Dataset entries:
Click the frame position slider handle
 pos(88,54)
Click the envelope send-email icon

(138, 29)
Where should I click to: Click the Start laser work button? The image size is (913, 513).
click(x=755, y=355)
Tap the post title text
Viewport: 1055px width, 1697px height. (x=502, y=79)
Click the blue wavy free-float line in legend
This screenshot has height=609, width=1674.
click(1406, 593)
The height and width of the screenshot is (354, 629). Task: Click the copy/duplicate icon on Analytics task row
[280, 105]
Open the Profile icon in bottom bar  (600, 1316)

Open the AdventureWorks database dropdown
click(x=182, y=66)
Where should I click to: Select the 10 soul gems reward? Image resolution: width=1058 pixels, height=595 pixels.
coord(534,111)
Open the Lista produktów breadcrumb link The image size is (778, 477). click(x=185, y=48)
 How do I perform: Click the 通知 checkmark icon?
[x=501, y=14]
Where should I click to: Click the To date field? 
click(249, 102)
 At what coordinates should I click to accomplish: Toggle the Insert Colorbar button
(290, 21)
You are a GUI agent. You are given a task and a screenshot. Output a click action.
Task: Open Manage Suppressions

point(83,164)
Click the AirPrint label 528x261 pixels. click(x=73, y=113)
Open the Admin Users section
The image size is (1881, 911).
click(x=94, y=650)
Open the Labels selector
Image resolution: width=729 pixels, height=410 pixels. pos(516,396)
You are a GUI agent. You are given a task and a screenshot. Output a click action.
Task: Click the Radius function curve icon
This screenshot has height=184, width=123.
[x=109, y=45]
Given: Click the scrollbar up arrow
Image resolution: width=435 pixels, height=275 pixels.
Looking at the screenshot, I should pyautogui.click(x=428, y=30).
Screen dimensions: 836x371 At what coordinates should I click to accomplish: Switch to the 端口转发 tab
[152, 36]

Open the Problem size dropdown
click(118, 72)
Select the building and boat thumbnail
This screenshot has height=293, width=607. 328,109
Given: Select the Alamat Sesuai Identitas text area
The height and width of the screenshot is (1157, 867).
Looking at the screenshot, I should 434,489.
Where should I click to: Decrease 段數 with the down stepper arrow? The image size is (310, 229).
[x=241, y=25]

- [Your objective]
The data above, all of it, needs to be output exactly as written.

- [Exercise response]
Click the frame position slider handle
 pos(88,54)
Click the envelope send-email icon

(138, 29)
Where should I click to: Click the Start laser work button? The image size is (913, 513).
click(x=755, y=355)
Tap the post title text
Viewport: 1055px width, 1697px height. (x=502, y=79)
Click the blue wavy free-float line in legend
This screenshot has height=609, width=1674.
click(1406, 593)
The height and width of the screenshot is (354, 629). Task: Click the copy/duplicate icon on Analytics task row
[280, 105]
Open the Profile icon in bottom bar  (600, 1316)

Open the AdventureWorks database dropdown
click(x=182, y=66)
Where should I click to: Select the 10 soul gems reward? Image resolution: width=1058 pixels, height=595 pixels.
coord(534,111)
Open the Lista produktów breadcrumb link The image size is (778, 477). click(x=185, y=48)
 How do I perform: Click the 通知 checkmark icon?
[x=501, y=14]
Where should I click to: Click the To date field? 
click(249, 102)
 At what coordinates should I click to accomplish: Toggle the Insert Colorbar button
(290, 21)
You are a GUI agent. You are given a task and a screenshot. Output a click action.
Task: Open Manage Suppressions

point(83,164)
Click the AirPrint label 528x261 pixels. click(x=73, y=113)
Open the Admin Users section
The image size is (1881, 911).
click(x=94, y=650)
Open the Labels selector
Image resolution: width=729 pixels, height=410 pixels. pos(516,396)
You are a GUI agent. You are given a task and a screenshot. Output a click action.
Task: Click the Radius function curve icon
This screenshot has height=184, width=123.
[x=109, y=45]
Given: Click the scrollbar up arrow
Image resolution: width=435 pixels, height=275 pixels.
Looking at the screenshot, I should pyautogui.click(x=428, y=30).
Screen dimensions: 836x371 At what coordinates should I click to accomplish: Switch to the 端口转发 tab
[152, 36]

Open the Problem size dropdown
click(118, 72)
Select the building and boat thumbnail
This screenshot has height=293, width=607. 328,109
Given: Select the Alamat Sesuai Identitas text area
The height and width of the screenshot is (1157, 867).
Looking at the screenshot, I should 434,489.
Where should I click to: Decrease 段數 with the down stepper arrow? The image size is (310, 229).
[x=241, y=25]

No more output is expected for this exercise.